Dating loans money
Finally, there is a clear break from the use of bronze in barter into its undebatable use as money because of lighter measures of bronze not intended to be used as anything other than coinage for transactions.
The aes grave (heavy bronze) (or As) is the start of the use of coins in Rome, but not the oldest known example of metal coinage.
David Graeber proposes that money as a unit of account was invented when the unquantifiable obligation "I owe you one" transformed into the quantifiable notion of "I owe you one unit of something".

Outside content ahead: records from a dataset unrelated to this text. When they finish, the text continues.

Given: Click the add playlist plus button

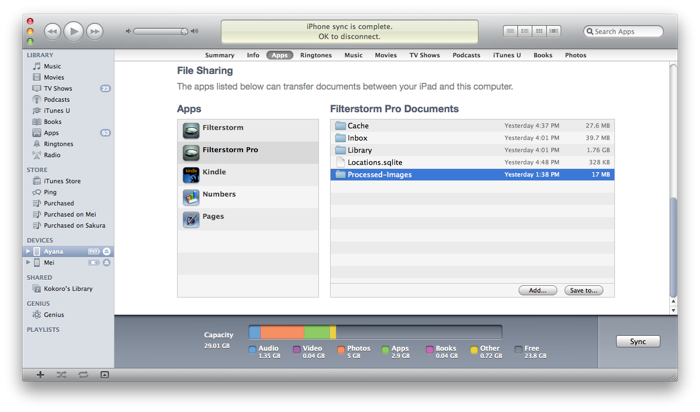Looking at the screenshot, I should coord(40,374).
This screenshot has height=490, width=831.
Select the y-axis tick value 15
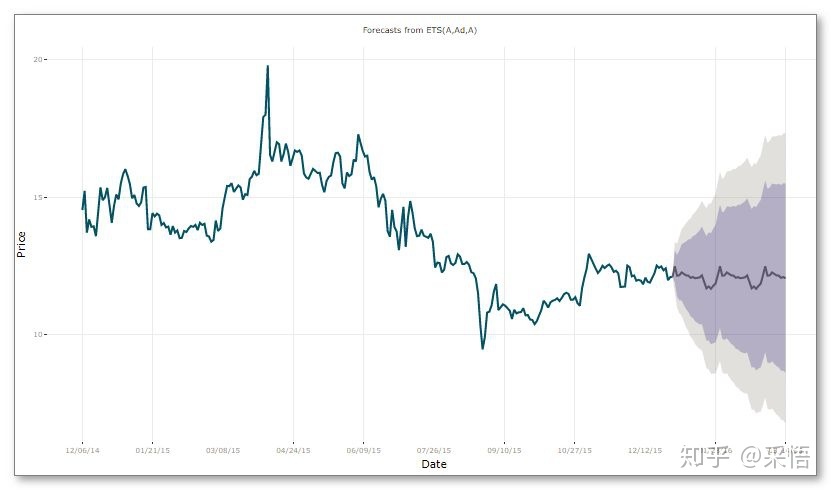pos(38,198)
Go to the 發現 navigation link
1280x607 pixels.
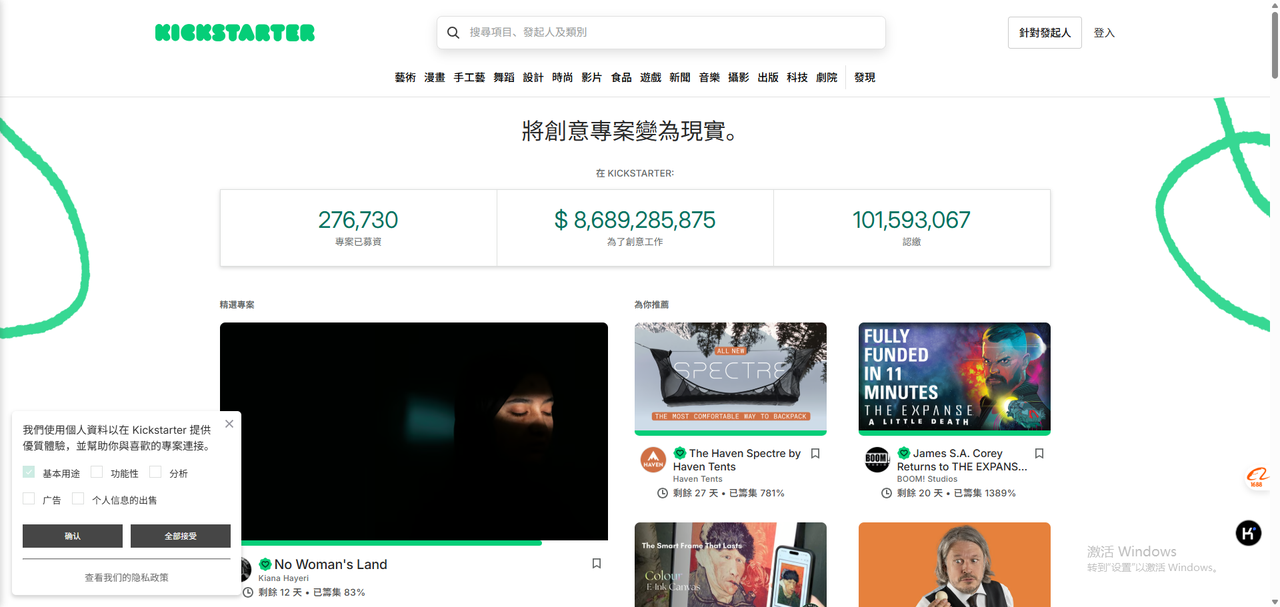click(865, 78)
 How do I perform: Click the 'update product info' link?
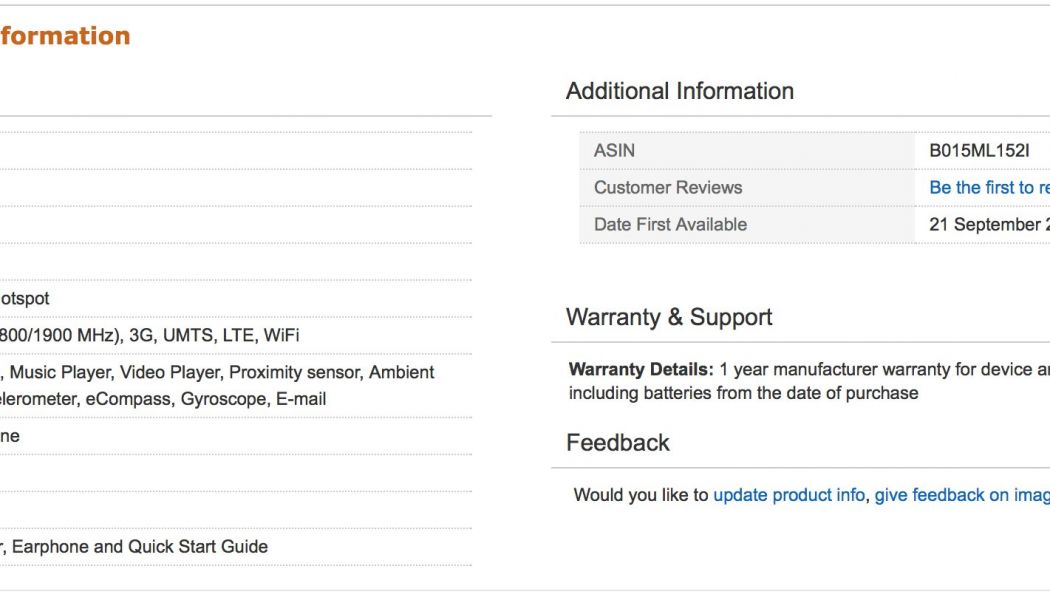(x=788, y=495)
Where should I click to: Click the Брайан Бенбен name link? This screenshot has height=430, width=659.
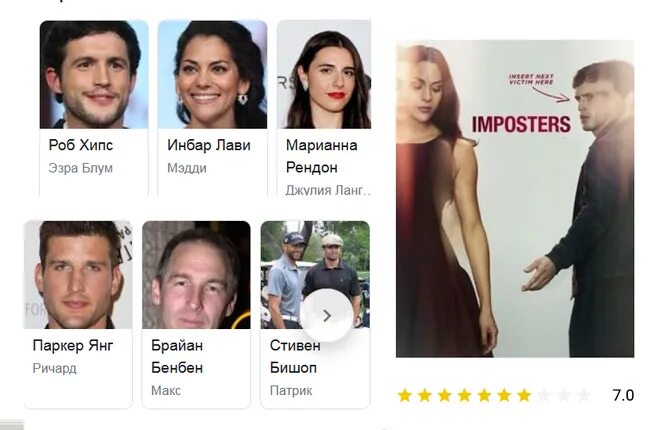(x=177, y=356)
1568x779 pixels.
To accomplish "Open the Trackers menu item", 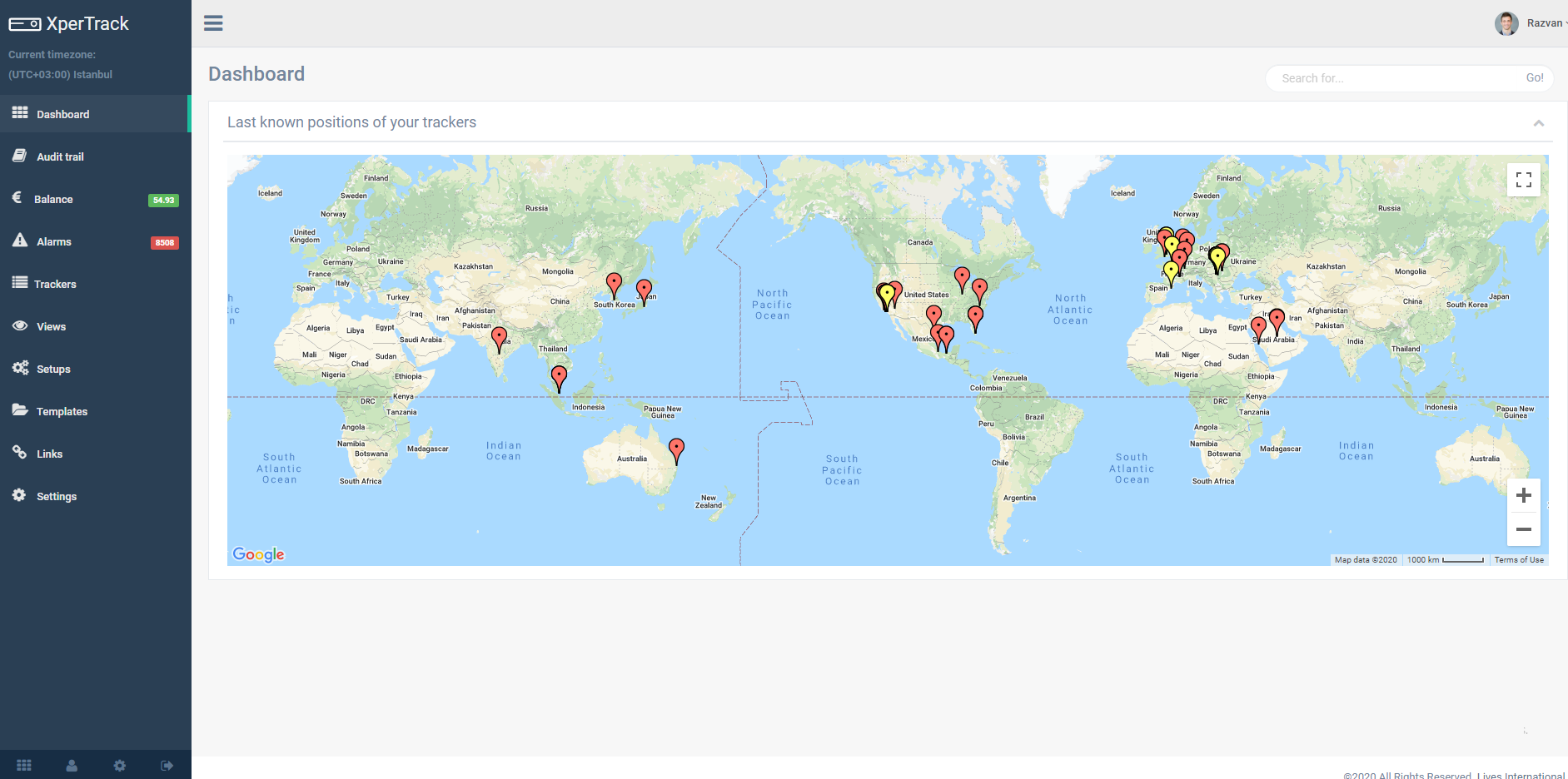I will (55, 284).
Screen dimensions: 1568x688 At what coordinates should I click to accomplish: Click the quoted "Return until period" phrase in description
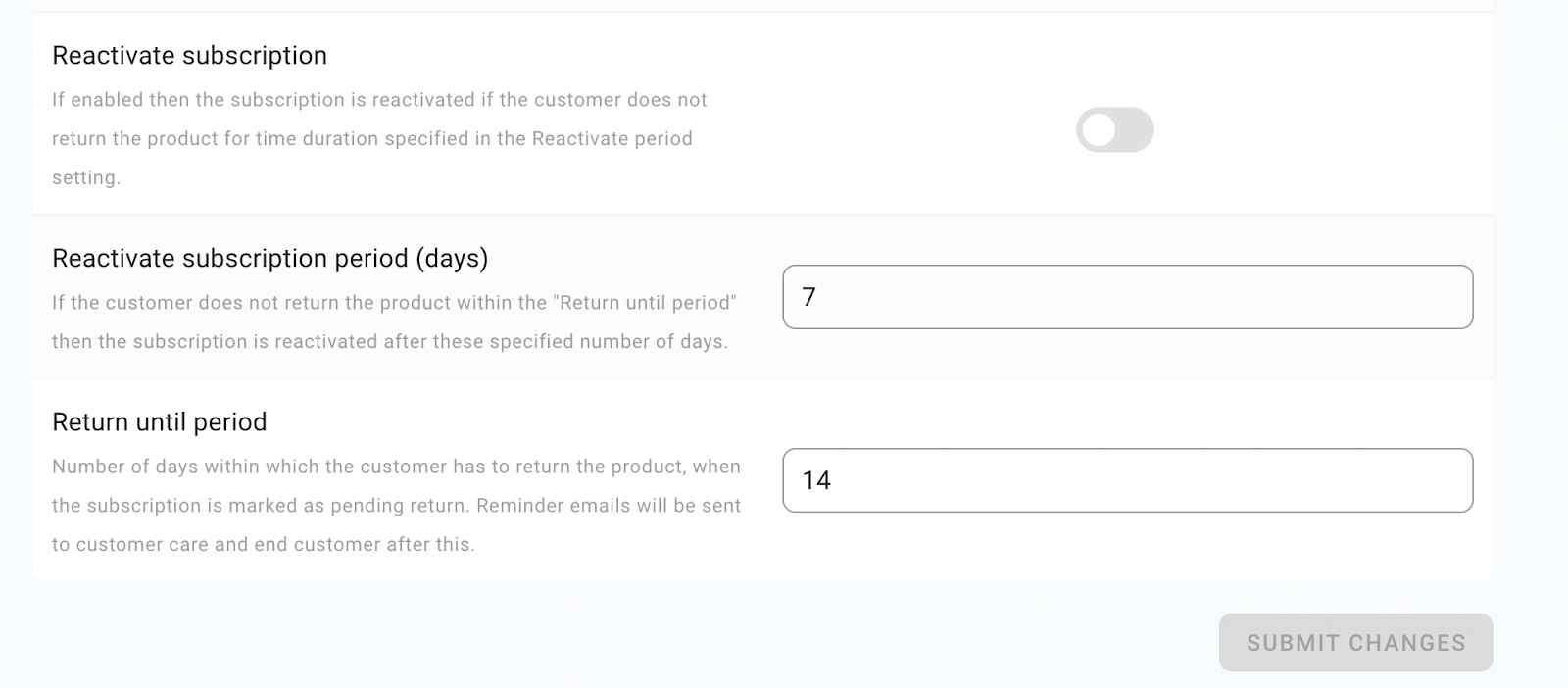pyautogui.click(x=645, y=303)
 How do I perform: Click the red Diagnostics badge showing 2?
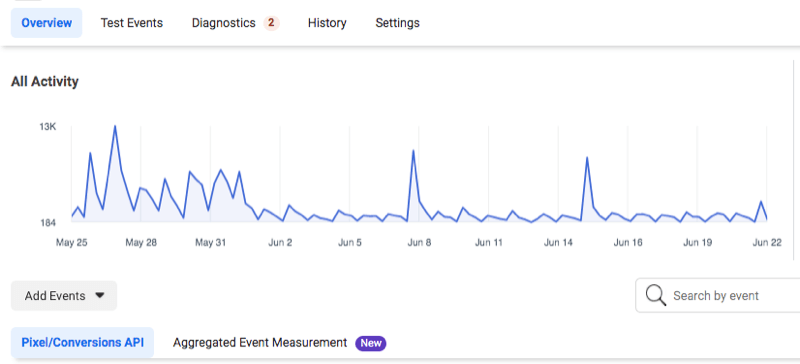coord(271,23)
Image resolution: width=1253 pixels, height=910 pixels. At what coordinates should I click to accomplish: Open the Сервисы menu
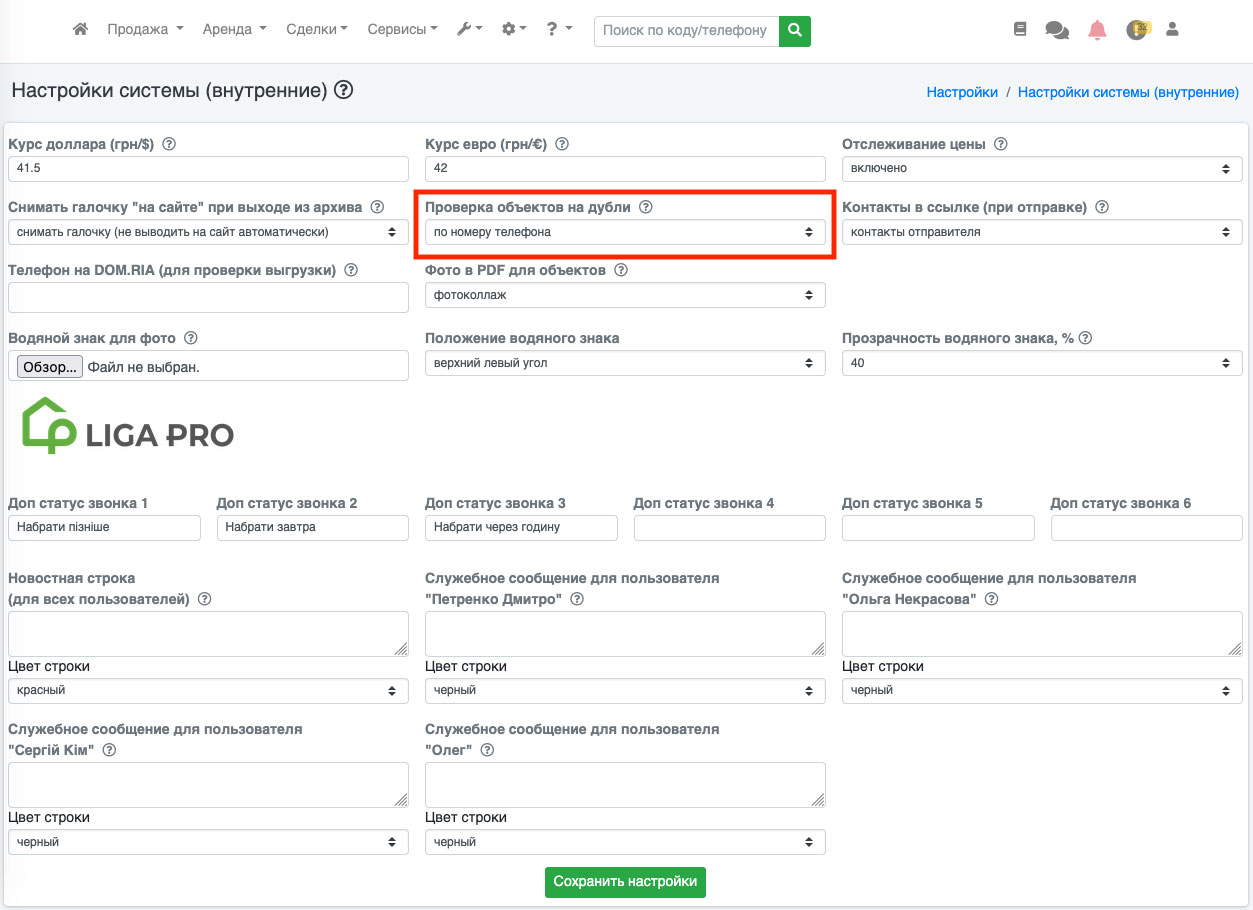(402, 30)
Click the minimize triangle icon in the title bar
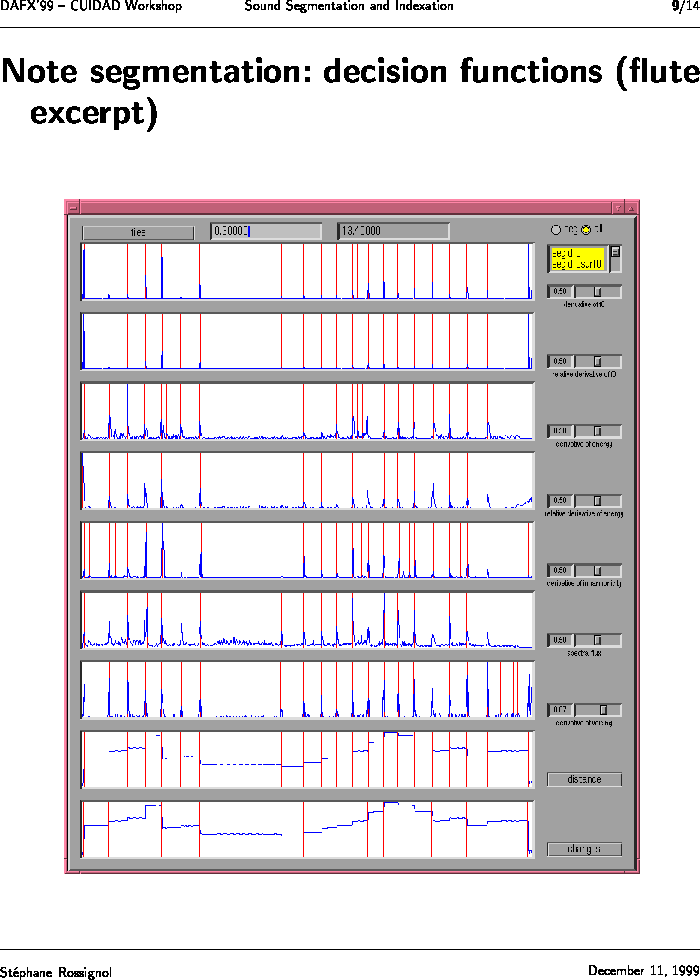The height and width of the screenshot is (980, 700). (x=618, y=207)
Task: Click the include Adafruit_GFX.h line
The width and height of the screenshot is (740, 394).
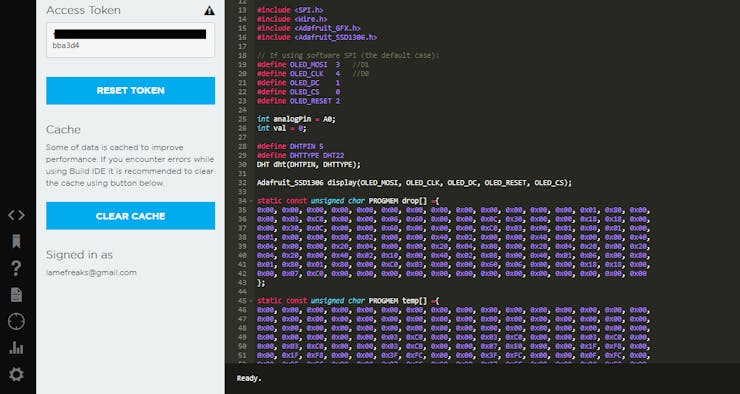Action: click(309, 28)
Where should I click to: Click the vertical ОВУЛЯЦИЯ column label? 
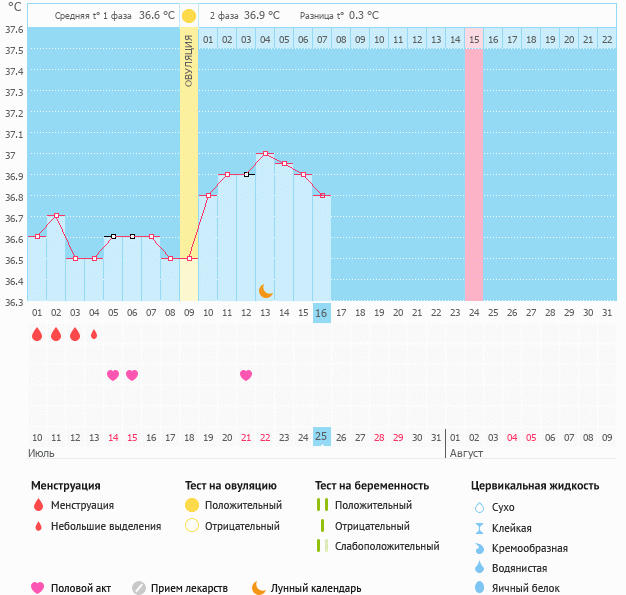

Due to the complexities of ancient history (ancient civilizations developing at different paces and not keeping accurate records or having their records destroyed), and because the ancient origins of economic systems precede written history, it is impossible to trace the true origin of the invention of money and the transition from "barter systems" to the "monetary systems".
Schumpeter's theory had several themes but the most important of these involve the notions that money can be analyzed from the viewpoint of social accounting and that it is also firmly connected to the theory of value and price.
There are at least two theories of what money is and these can influence the interpretation of historical and archeological evidence of early monetary systems.
Even more intellectually complicated than this example would be creating tokens that abstractly represented a claim on goods stored in a warehouse, and further still, creating metal tokens (which would require knowledge of mining & refining metal and creating coins) requires an even more evolved state of mind than any of these other examples.
In his book Debt: The First 5,000 Years, anthropologist David Graeber argues against the suggestion that money was invented to replace barter.